Objectives: To determine the presence of A and B blood group antigens on vascular endothelial cells of intestinal tissue and compare tissue resected for necrotizing enterocolitis (NEC) with tissues resected for non-NEC pathologies (spontaneous intestinal perforation (SIP), intussusception, Hirschsprung disease, intestinal atresia, etc.) in an effort to implicate blood group antigen expression on bowel endothelium as a mechanism of bowel injury in NEC via a humoral immune-mediated inflammatory response.
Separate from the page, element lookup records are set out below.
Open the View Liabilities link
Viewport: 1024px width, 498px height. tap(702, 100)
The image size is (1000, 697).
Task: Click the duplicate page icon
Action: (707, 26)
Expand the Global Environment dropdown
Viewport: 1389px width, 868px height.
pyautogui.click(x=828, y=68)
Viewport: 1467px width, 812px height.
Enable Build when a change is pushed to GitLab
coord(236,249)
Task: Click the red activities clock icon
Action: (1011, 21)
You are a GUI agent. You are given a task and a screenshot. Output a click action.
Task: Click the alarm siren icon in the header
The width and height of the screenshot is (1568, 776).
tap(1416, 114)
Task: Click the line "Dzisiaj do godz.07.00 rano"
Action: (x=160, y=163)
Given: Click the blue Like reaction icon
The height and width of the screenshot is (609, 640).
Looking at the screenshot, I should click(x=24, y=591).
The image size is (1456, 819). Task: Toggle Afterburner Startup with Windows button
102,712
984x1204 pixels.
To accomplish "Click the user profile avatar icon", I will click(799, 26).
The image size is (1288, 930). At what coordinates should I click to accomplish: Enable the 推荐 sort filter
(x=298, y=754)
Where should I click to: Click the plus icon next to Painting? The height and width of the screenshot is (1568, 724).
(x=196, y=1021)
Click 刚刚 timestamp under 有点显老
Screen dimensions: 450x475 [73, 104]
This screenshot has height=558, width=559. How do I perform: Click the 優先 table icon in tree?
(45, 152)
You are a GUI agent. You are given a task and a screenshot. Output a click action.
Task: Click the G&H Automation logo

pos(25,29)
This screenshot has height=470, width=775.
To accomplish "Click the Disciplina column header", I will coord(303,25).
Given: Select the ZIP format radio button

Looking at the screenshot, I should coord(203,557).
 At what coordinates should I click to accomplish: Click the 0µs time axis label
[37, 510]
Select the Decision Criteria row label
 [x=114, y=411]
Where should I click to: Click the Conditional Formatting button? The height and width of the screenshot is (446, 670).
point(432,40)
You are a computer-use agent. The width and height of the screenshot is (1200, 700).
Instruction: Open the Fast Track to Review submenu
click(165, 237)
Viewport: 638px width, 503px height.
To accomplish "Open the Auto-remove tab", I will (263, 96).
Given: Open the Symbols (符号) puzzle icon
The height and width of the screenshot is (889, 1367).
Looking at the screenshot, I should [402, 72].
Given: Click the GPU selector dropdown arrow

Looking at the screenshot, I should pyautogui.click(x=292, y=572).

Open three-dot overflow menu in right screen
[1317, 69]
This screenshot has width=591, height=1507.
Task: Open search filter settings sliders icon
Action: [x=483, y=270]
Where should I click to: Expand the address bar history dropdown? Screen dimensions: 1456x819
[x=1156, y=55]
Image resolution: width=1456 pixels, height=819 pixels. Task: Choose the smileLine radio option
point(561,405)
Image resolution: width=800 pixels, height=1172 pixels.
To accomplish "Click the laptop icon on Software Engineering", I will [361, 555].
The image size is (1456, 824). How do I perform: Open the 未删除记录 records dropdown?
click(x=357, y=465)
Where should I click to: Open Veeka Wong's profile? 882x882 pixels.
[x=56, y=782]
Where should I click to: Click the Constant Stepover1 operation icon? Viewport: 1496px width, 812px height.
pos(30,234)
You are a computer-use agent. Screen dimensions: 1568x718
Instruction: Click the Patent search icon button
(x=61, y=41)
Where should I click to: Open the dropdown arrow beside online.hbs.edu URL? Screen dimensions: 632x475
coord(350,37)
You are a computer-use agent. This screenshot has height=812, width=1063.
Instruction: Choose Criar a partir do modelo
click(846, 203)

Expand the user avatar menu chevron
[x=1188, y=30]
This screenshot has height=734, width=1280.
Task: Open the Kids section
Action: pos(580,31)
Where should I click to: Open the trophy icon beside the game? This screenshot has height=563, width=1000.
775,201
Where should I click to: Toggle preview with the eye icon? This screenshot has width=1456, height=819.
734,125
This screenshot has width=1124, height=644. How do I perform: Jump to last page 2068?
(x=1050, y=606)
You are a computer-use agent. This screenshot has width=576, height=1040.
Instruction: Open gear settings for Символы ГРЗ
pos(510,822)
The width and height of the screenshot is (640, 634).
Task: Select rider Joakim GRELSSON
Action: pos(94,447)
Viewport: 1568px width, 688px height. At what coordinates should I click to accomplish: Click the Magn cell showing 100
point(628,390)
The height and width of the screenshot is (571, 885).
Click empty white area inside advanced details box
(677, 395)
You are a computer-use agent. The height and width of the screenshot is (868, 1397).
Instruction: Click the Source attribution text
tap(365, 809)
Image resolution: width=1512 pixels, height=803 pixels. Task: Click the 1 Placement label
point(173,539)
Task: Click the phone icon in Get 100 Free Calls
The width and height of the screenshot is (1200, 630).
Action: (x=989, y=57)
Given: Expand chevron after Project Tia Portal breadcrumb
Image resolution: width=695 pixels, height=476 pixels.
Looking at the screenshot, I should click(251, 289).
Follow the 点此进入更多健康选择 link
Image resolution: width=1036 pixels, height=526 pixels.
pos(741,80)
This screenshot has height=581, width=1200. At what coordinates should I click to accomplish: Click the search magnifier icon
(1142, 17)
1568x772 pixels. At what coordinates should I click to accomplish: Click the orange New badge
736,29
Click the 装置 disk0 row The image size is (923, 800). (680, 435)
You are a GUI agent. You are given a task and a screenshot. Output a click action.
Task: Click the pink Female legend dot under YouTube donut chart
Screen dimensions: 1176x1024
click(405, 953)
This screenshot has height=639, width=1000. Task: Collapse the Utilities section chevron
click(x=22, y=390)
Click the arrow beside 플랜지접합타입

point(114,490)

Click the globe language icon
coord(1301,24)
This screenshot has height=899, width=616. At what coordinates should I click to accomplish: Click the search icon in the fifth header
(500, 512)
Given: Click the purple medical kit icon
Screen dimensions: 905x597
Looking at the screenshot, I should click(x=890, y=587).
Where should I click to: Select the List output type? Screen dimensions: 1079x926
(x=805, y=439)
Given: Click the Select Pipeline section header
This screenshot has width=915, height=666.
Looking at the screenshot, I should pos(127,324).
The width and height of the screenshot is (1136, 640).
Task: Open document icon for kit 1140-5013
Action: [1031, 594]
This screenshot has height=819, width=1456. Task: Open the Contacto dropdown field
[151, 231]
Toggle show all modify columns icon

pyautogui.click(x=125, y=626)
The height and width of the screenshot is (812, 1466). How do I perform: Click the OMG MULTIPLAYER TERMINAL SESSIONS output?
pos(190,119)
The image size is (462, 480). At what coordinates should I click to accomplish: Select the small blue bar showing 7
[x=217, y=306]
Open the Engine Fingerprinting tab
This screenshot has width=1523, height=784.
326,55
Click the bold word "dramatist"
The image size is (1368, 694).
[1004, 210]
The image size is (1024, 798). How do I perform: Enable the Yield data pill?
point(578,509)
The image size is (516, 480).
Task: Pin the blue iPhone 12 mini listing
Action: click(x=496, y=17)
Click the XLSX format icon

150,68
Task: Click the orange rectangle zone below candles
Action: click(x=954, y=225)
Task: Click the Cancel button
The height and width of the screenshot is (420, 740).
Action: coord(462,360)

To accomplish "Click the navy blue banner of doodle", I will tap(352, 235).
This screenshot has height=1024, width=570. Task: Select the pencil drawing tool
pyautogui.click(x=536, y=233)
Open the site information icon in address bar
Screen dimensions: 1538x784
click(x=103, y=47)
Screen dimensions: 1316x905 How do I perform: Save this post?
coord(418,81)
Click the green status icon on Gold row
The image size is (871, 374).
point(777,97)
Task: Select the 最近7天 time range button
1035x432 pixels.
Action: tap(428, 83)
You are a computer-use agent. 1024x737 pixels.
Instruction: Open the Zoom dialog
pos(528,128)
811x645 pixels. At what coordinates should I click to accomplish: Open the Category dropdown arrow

Methods :Intestinal tissue from 21 patients with NEC and 23 non-NEC patients (5 of which were SIP) was stained with monoclonal antibodies against blood group antigens A and B. Vascular endothelial lined spaces were examined for expression of these blood group antigens and graded as 0 (no staining) to 3 (marked staining). Results: Control group birth gestational age (GA) ranged from 26 to 40 weeks (Mdn=36.4-37.0). Both NEC and SIP groups had birth GA ranging from 24 to 37 weeks (Mdn=29.3 and Mdn=27.6, respectively). Overall, A and B blood group antigens were appropriately expressed on the endothelium of all intestinal tissue regardless of the presence of NEC. The A antigen appeared to stain more intensely than the B antigen in most tissue, except for the NEC sample from an AB blood type patient in which A and B antigens stained equally intense (grade 3). Multivariate regression analysis confirms the significantly inverse relationship between gestational age and NEC, but a significant relationship could not be established between blood group or IHC scoring of the blood group antigen expression and NEC. 1.4 Conclusions: Blood group antigens, A more than B or AB together, may increase the risk of a neonate to develop NEC in the presence of passively or actively transferred isoagglutinins.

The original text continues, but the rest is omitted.